An explosive report from the Associated Press last Friday revealed that fired FBI Deputy Director Andrew McCabe maintained personal memos on his interactions with President Trump and former FBI Director James Comey. Axios and the Wall Street Journal have reported that McCabe handed the memos over to special counsel Robert Mueller, and agreed to be interviewed by Mueller’s investigative team.
McCabe was originally appointed by Comey, who also kept personal memos on his interactions with Trump. In response to the recent reports, President Trump suggested McCabe’s notes should be called “fake memos,” just like his fired former boss’s memos. As noted by Fox News, McCabe has long been called out by the President for his repeated apparent bias against the administration and being complicit in the biased investigation of Hillary Clinton’s email scandal.
Alan Dershowitz, a Harvard University Law School professor, told Fox Business’s “Mornings with Maria” that both McCabe and Comey made very obvious “inconsistent points” when testifying under oath. “McCabe and Comey seem to have stated under oath very inconsistent points,” he added. McCabe had ultimately been fired after both the FBI’s Office of Professional Responsibility and the Department of Justice’s Inspector General recommended that he be fired. The agencies cited “lack of candor,” a very serious offense, because of evidence that he intentionally tried to mislead those who were questioning him regarding the Clinton email investigation.

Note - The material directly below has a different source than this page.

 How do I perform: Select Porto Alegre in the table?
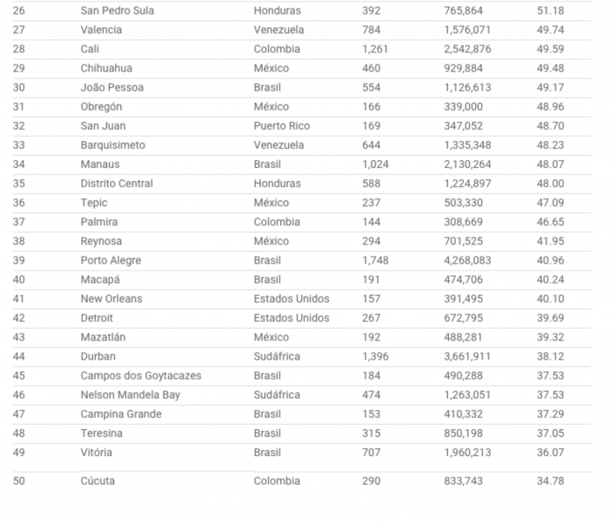click(x=110, y=260)
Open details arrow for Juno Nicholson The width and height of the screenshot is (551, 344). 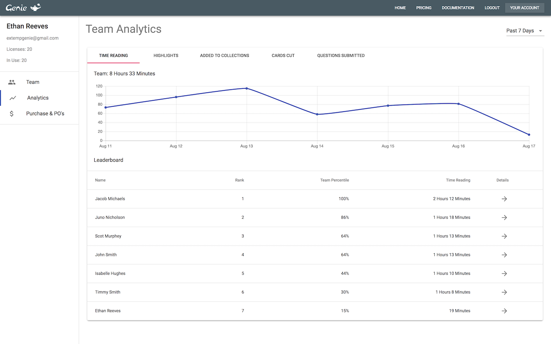point(504,218)
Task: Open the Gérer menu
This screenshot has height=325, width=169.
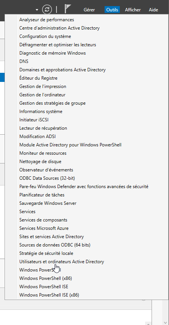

McCabe has publicly voiced his outrage at his “inhumane” firing before he could be eligible to receive his pension, yet FinApp reports that his net worth is $11 million dollars.
While McCabe plays victim and asserts he has information that can confirm Comey’s memos, Attorney General Jeff Sessions maintains that McCabe “had made an unauthorized disclosure to the news media and lacked candor − including under oath − on multiple occasions.”